The study, with visuals referencing the Chernobyl occurrence, notes that the timing of radionuclide deposition aligns with known dust activity in the region. The researchers linked the presence of cesium to suspended dust that travels across Africa and the Atlantic, ultimately reaching the Canary Islands and creating hazy conditions at certain intervals.
The team concluded that unresolved questions about the path of Cs-134 first appeared in North Africa, where it became part of dust storms and was later redistributed by atmospheric currents. The analysis, carried out by scholars from the University of La Laguna in Tenerife, supports the idea that the material was carried aloft in dust bands and transported over thousands of kilometers before settling over the archipelago.
In this explanation, convection lifts dust to altitudes of six to seven kilometers over the Sahara and Sahel zones. When this dust migrates to the western edge of Africa, it rises above the cooler trade winds and forms a distinct elevated layer known as the Sahara Air Layer. From there, dust particles can travel toward the Canary Islands and contribute to periods of haze.
Further analysis looked at aerosol data collected over the past two decades in the Canary Islands, alongside historical records of dust columns from 1986 to 1991. The results indicate a steady input of mineral dust and Cesium-137 from North Africa, with a clear correlation to haze events during those times.
These findings offer a plausible mechanism explaining how small quantities of radioactive material released by the Chernobyl disaster could be detected as far away as the Canary Islands, aligning with known atmospheric transport patterns and dust processes documented in the region.
Reference work: the study is reported in a geochemical exploration journal, with attribution to the investigative team led by researchers from La Laguna and Malaga.
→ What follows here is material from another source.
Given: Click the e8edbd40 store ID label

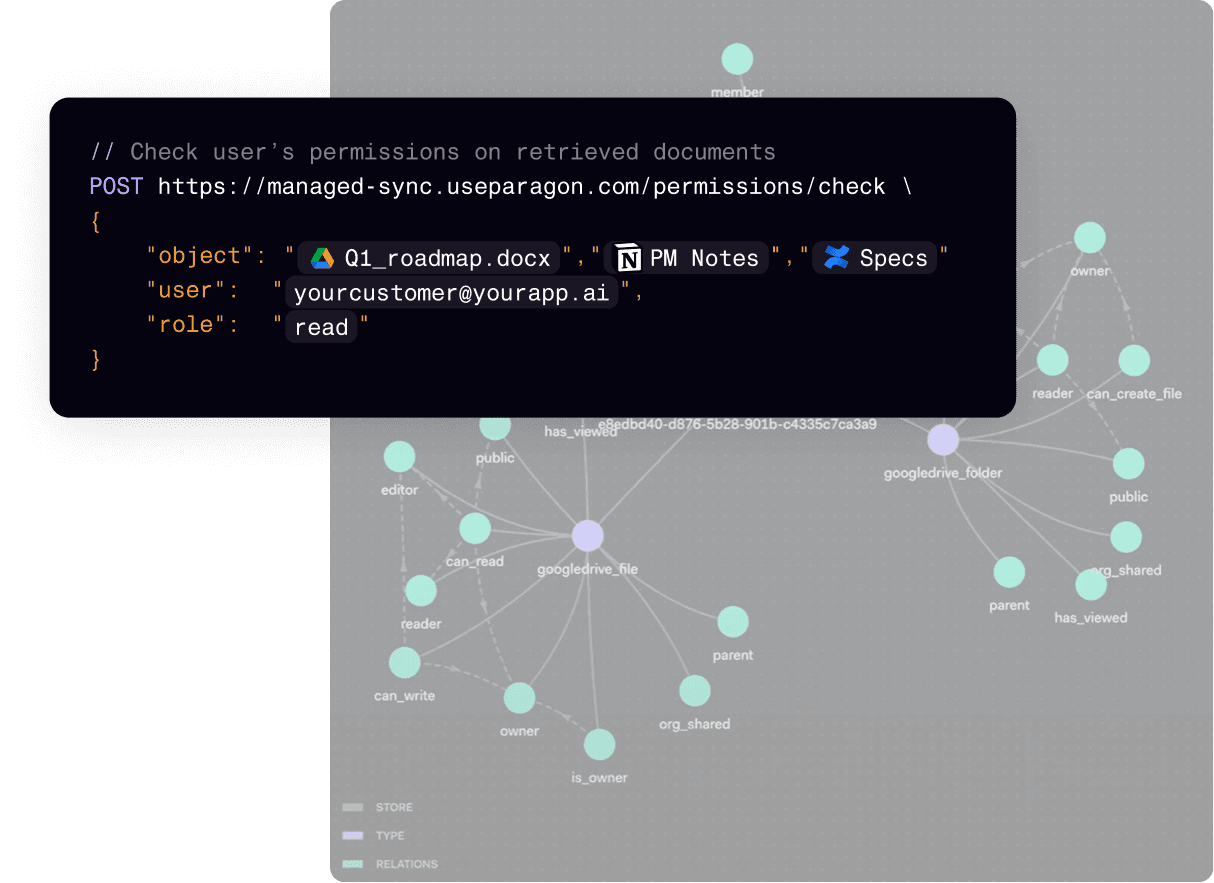Looking at the screenshot, I should click(737, 424).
Additional context is provided by data sources and field observations cited within the study, which together support a narrative tying dust transport phenomena to the distribution of radionuclides across broad geographic distances. Researchers emphasize that these mechanisms are consistent with established models of long-range transport of mineral dust and trace radionuclides in the atmosphere.
Overall, the investigation highlights how natural atmospheric processes can connect distant events to observable signatures in far-flung locations, clarifying historical questions about how radionuclides appeared in areas far from their source and offering a framework for interpreting similar findings in the future.